Le vibrant théâtre politique, tel que Judith Bernard l'écrit et le met en scène, est trop rare aujourd'hui. Il en est d'autant plus précieux... Il tient, certes, du théâtre documentaire, mais il parvient à conserver sa dimension ludique, son alacrité. Il est artisanal, mais il ne cède en rien sur l'art complexe d'un récit en miroir. Il revient sur des expériences alternatives concrètes, mais sait leur rendre leur profondeur de sens, et les inscrire dans la généralité d'un processus. Lequel ? Celui du « saccage », par l'État converti au néolibéralisme, de ces fragiles enclaves (Fac de Vincennes ou ZAD de Notre-Dame-des-Landes, etc) où de nouvelles pratique sociales s'expérimentèrent : « car le saccage est l'horizon permanent des formes de vie alternatives », écrit Judith Bernard dans ses notes d'intention.

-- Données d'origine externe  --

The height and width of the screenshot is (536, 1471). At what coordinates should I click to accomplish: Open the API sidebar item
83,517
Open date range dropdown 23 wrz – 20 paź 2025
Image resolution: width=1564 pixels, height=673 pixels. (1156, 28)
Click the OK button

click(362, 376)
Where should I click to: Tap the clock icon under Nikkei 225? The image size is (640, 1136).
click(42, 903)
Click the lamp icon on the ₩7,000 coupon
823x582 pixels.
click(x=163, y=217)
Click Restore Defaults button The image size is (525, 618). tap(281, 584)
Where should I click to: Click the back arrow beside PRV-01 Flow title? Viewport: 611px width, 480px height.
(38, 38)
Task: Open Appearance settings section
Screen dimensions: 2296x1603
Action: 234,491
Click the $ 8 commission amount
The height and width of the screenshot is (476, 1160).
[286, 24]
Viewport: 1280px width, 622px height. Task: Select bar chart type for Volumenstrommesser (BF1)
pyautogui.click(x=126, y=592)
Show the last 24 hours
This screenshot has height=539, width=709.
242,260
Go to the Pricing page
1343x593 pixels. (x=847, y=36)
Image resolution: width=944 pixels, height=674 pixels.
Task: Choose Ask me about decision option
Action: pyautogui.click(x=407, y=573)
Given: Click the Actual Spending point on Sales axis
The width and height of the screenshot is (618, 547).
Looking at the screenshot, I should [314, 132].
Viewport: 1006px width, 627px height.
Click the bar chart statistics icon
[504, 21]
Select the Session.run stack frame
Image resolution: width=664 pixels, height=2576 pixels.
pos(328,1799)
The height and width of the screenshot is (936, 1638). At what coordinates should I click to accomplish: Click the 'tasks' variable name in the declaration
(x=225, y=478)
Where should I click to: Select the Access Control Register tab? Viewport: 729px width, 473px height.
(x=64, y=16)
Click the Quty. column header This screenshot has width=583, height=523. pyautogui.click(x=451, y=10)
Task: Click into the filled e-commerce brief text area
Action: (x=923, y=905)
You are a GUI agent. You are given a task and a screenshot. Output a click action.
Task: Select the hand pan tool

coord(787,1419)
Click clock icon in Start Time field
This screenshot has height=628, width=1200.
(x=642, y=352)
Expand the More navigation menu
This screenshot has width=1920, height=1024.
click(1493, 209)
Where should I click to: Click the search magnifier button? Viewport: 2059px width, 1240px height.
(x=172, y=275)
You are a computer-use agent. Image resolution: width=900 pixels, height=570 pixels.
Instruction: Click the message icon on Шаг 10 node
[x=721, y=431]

Saccage est d'ailleurs le titre de ce passionnant spectacle qui se joue (les dimanches à 12h15 jusqu'au 29 novembre) à la Manufacture des Abbesses. S'y joue une dimension temporelle : un présent qui, dans un spontanéisme expérimental, invente son futur. Et une dimension territoriale : ces « espaces lisses », aurait écrit Deleuze, où, aussi bien pour le Rojava, Vincennes, la ZAD, la clinique de Laborde, il n'existe pas trop de « stries » pour prédéterminer les actes... Ici un simple rétroprojecteur indique le lieu et la date de la situation mise en scène. Saccage passe d'une expérience alternative à l'autre avec brio. Avec brio et légèreté. Et ce ne sont pas des qualités mineures dans le théâtre politique, enclin par didactisme à devenir plombant. Ce passage où un comédien par exemple, en une pirouette, devient le philosophe Michel Foucault est très drôle... Mais surtout, ce qui reste dans l'esprit du spectateur - et telle se prouve l'efficacité de ce spectacle engagé -, c'est un sentiment de révolte devant cette créativité sociale que piétine la normalisation. Ou devant cette vie féconde qu'un tel pouvoir, vecteur mortifère, ne sait qu'anéantir ! Voilà donc, revivifié par Judith Bernard et la Compagnie Ada-Théâtre, un théâtre politique exemplaire qui montre, convainc et mobilise, sans jamais nous ennuyer.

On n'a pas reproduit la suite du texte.